Design of district heating system with dual-temperature supply based on thermal energy discretisation and matching method

Abstract

As heating requirements continue to evolve and heating technology advances, radiators and radiant floor heating devices, which require different supply-water temperatures, have gradually become the two main heating terminals in district heating systems. However, the primary return-water temperature of current solutions based on heat exchangers and heat pumps is relatively high and fails to recover waste heat from the combined heat and power plants, owing to improper use of heat sources. To address this issue, a heat exchanger network optimisation method—the thermal energy discretisation and matching method—was used to design a dual-temperature water district heating system consisting of two absorption heat pumps and two heat exchangers. The primary supply water flows through the two generators, two heat exchangers, and two evaporators of the absorption heat pumps. The radiator and floor heating return water was divided into two parts and heated by the heat exchanger and the absorber and condenser of the absorption heat pump, respectively.

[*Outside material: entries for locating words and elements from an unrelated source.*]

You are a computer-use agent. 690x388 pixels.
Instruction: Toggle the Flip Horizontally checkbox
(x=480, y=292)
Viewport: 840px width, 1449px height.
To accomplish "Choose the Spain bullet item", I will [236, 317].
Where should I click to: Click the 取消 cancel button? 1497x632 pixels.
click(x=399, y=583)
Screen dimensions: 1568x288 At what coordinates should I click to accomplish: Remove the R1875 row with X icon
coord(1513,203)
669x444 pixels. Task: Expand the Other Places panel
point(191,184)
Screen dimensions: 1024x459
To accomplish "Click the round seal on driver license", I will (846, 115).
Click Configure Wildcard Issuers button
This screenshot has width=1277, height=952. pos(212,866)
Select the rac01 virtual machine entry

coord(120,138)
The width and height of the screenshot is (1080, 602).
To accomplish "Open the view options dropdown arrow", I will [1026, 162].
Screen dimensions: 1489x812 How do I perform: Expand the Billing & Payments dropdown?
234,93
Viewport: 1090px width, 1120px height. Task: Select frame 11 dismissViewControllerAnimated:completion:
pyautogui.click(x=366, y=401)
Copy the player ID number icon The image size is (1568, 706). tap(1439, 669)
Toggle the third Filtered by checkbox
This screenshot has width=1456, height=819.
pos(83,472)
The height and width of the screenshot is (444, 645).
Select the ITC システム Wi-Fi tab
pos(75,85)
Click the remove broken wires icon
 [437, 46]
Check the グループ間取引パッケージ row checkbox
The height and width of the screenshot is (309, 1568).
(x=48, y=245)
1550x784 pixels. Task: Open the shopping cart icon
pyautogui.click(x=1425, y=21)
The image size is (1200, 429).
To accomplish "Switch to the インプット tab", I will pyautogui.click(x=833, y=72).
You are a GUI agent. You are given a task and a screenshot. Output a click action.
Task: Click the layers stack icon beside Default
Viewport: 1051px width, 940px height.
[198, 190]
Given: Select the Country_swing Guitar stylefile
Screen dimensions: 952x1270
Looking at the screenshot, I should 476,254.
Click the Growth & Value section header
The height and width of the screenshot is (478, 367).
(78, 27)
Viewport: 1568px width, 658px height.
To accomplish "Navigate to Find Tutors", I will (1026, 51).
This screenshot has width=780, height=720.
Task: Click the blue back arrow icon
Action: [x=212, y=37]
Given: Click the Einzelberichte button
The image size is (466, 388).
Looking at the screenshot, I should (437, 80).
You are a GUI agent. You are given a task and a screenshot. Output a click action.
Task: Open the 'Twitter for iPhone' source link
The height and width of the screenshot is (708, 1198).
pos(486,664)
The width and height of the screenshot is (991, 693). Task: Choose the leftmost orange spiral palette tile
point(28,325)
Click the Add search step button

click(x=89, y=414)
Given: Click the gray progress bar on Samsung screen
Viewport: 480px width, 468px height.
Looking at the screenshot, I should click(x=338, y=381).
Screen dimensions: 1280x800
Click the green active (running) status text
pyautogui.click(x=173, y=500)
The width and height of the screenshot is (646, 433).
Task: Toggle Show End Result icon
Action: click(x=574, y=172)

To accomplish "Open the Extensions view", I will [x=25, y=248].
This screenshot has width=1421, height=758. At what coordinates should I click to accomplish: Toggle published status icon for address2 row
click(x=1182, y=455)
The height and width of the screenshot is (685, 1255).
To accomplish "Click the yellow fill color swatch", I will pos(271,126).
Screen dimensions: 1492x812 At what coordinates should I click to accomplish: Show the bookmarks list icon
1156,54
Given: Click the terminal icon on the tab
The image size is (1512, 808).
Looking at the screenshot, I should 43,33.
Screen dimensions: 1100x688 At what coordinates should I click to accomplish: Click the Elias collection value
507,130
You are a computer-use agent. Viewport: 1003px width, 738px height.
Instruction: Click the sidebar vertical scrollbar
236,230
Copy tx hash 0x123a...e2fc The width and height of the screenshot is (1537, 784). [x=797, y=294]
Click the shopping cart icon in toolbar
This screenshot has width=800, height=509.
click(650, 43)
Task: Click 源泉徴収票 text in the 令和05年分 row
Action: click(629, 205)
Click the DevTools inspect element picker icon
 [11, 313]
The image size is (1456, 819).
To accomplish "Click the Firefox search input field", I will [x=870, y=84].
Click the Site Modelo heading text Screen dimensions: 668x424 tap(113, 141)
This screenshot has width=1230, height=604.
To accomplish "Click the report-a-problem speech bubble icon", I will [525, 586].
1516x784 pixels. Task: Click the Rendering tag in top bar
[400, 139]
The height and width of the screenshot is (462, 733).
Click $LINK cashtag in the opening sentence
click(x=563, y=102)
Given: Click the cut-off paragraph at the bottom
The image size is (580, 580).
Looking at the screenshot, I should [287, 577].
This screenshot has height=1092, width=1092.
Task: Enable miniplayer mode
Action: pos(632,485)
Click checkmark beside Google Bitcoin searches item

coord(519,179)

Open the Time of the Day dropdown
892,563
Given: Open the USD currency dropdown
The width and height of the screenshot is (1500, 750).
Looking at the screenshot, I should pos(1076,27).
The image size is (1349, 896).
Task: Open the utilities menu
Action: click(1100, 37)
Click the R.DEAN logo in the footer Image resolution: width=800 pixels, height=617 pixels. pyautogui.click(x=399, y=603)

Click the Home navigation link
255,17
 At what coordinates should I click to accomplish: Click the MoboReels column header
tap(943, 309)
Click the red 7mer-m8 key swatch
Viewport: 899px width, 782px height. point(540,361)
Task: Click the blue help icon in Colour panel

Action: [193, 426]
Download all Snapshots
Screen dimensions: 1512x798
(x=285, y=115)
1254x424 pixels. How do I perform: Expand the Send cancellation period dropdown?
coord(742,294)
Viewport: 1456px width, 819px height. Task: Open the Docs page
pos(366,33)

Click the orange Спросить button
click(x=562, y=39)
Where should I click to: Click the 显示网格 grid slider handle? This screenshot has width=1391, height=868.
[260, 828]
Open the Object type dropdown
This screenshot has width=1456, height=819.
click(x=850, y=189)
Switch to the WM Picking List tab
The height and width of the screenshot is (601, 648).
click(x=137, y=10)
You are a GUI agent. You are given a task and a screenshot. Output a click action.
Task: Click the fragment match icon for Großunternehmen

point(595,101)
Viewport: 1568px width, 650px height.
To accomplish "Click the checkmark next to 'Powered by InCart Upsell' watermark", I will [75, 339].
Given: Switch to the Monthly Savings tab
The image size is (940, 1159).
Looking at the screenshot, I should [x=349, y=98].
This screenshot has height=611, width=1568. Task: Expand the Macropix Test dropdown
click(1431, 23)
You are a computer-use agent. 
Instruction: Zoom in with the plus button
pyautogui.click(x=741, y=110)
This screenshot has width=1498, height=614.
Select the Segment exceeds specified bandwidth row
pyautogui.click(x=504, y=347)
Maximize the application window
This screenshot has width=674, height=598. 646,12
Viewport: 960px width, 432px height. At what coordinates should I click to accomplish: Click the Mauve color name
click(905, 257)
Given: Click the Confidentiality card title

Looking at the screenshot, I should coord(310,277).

The performance of the designed heating station was evaluated using the coefficient of performance and the primary return-water temperature and compared with that of other district heating systems. The changes in the district heating system's configuration when the boundary conditions changed were investigated. Results showed that (1) the designed system based on thermal energy discretisation and matching method -had the lowest primary return-water temperature of 18.8 °C and the highest coefficient of performance of 5.62. (2) When the low-temperature load ratio changed from 0% to 100% while maintaining a constant total load, the system's form changed regularly. (3) When the primary supply-water temperature increased, the heating station's form remained unchanged and the capacity of the heat exchange equipment changed regularly. (4) When the secondary supply and return-water temperatures increased, the evaporation temperature of the absorption heat pump increased, resulting in a change in the system's form. This study provides valuable insight into the design of district heating systems that supply dual-temperature water under various design conditions.